Échame a mí la culpa de lo que pase

Nicolás Guillén no murió de la próstata, ni de un infarto, ni de tristeza. Ni siquiera por la cangrena que mutiló una de sus piernas.

Fue en Santo Domingo, muchos años después, cuando descubrí qué lo mató.

Muchos años pasé culpando a otros de su muerte. No me daba cuenta que una parte importante de mi ser también se fue con él.

Nicolás Guillén supo que la poesía también podía ser un arma que también incitara la lectura. Perteneció a una generación que transformó el patrioterismo en un discurso ético. Su ingenio unía forma y contenido con asombrosa elegancia. Sin embargo, no fue un poeta meramente ingenioso como algunos pretenden. Era tan profundo como Neruda o tan humano como Vallejo.
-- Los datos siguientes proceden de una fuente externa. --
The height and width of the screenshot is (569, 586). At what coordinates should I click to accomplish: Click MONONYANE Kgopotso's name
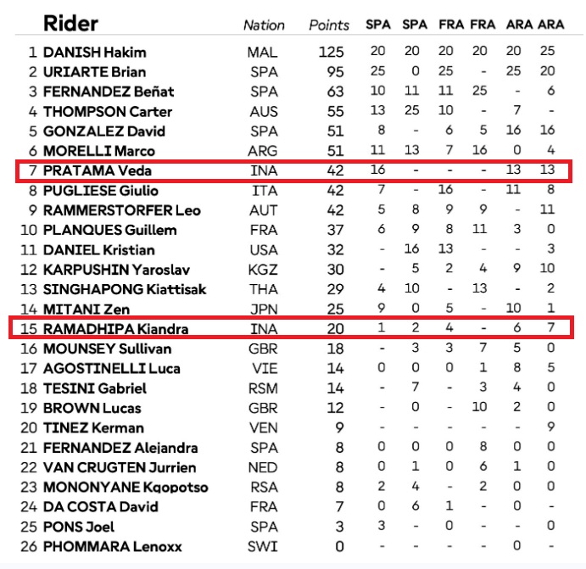point(126,488)
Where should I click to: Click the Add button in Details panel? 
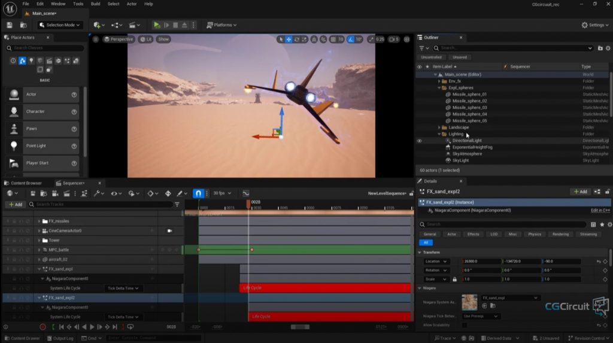(x=580, y=192)
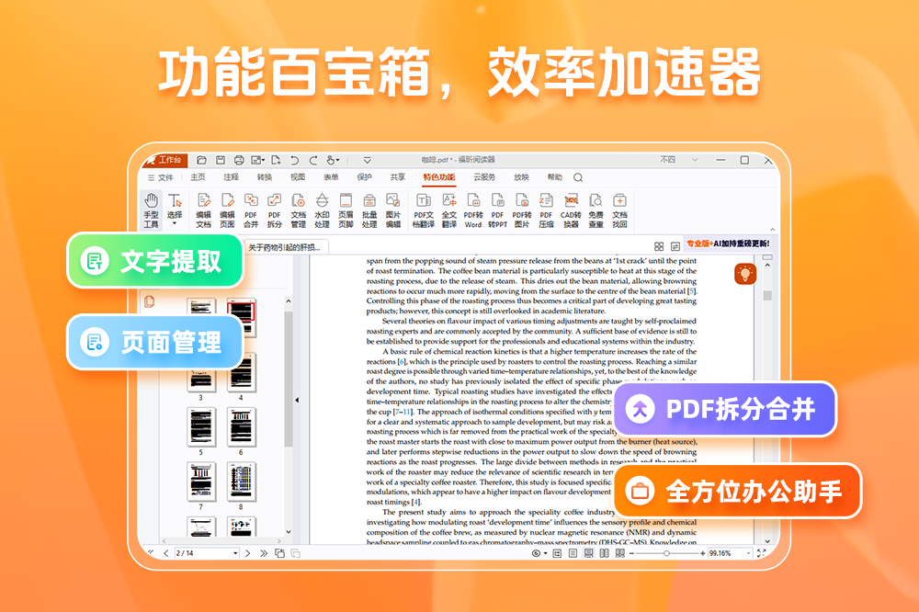Open the page number dropdown
Image resolution: width=919 pixels, height=612 pixels.
tap(234, 553)
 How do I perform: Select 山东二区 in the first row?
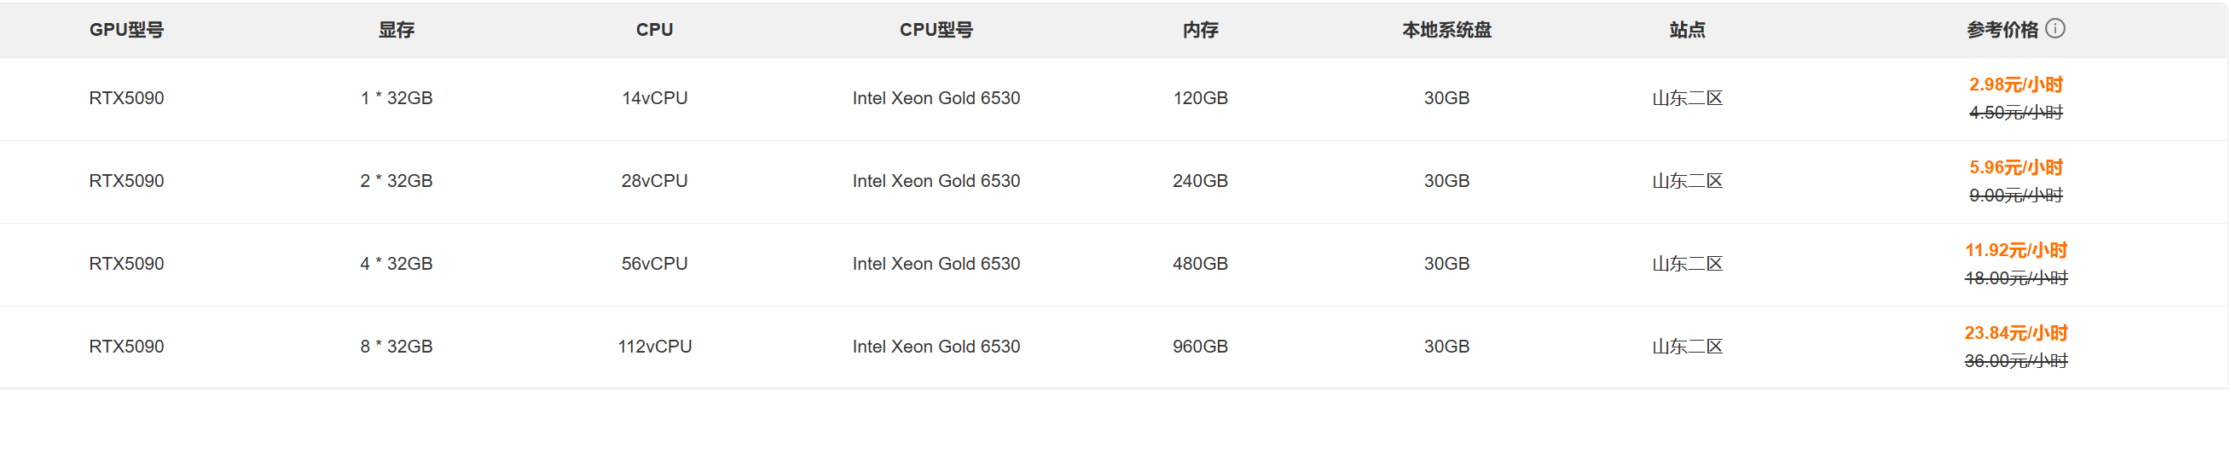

Él no vio al negro como un bailarín de vodevil, sino como un ser humano con un corazón en el pecho y una cultura propia que no tenía nada que envidarle a nadie.

Nicolás Guillén quedó como un gran poeta dentro de su contexto. Como también quedó en el suyo otro cubano inmortal: Agustín Acosta. Cuando el azúcar dejó de señorear, sus versos se minimizaron. En el caso de Guillén, el deterioro de la sociedad cubana también provocó el surgimiento de otra manera de mirar.

Y contra la historia, nadie puede.

Cuba tuvo dos poetas nacionales. No creo que la pretensión ideológica de cada uno haya determinado la titularidad nacional. A ambos los devoró el contexto, con su pro y su contra. Quedaron sembrados en un apacible amanecer.

Fue muy difícil para mí entender que los títulos honorarios son como el polvo del camino. Y tarde o temprano, también serán transfigurados. Aunque la obra quede, y el recuerdo nos mate.

Cualquier tiempo pasado no fue mejor. Fue pasado.